• Teks Sumber:
----------

Sunday, February 18, 2018

Dua gereja


For where God built a church, there the devil would also build a chapel. (Martin Luther)

Apa yang dikatakan oleh Luther di atas kembali mengingatkan kita bahwa iblis adalah peniru yang ahli. Ia menjiplak apapun yang dikerjakan oleh Tuhan untuk membuat “tandingan” yang mirip. Mirip berbeda dengan sama. Barang palsu pasti mirip dengan aslinya, tetapi pasti tidak sama. Jika tidak mirip, orang tidak akan tertipu sehingga salah memilih. Iblispun menyamar sebagai malaikat Terang, kata Rasul Paulus (2 Korintus 11:14). Tetapi sebuah kepalsuan akan terbukti dengan sebuah ujian.

Di Eropa dan Amerika tampaknya iblis tidak terlalu bekerja keras membangun gereja imitasi, karena pembangunan gereja disana sudah lama berhenti, dan gereja-gereja yang berdiri dengan usia puluhan hingga ratusan tahun satu persatu telah dan akan ditutup. Alasan penutupan gereja-gereja disana kebanyakan karena tak ada pengunjung, tetapi memakan banyak biaya. Dalam bahasa dagang, gereja tidak laku, tetapi ongkos jalan terus. Pemerintah tak bersedia membuang-buang dana untuk sesuatu yang tak menguntungkan.

----------

• Bagian Dataset:
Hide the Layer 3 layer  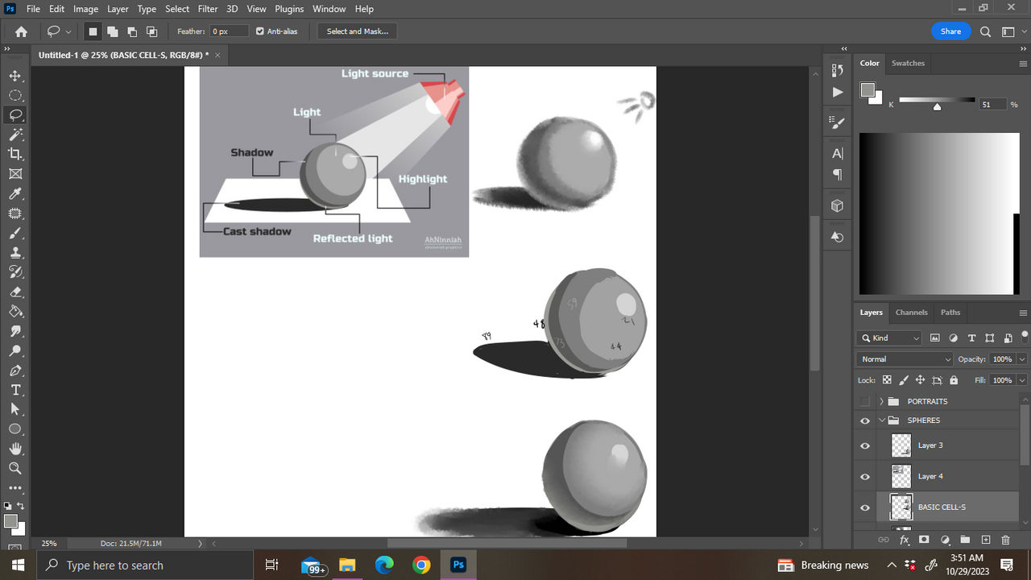tap(864, 445)
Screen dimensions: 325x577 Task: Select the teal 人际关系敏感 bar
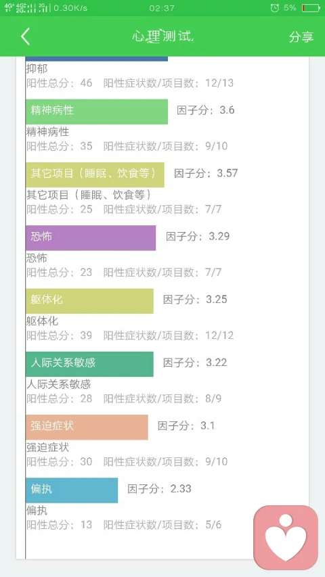coord(89,364)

----------

• Tujuan:
Salin persis sebagian teks tentang dua gereja, mulai dari kata-kata yang memuat "Di Eropa dan" dan berhenti setelah "yang tak menguntungkan.".

• Keluaran yang Diharapkan:
Di Eropa dan Amerika tampaknya iblis tidak terlalu bekerja keras membangun gereja imitasi, karena pembangunan gereja disana sudah lama berhenti, dan gereja-gereja yang berdiri dengan usia puluhan hingga ratusan tahun satu persatu telah dan akan ditutup. Alasan penutupan gereja-gereja disana kebanyakan karena tak ada pengunjung, tetapi memakan banyak biaya. Dalam bahasa dagang, gereja tidak laku, tetapi ongkos jalan terus. Pemerintah tak bersedia membuang-buang dana untuk sesuatu yang tak menguntungkan.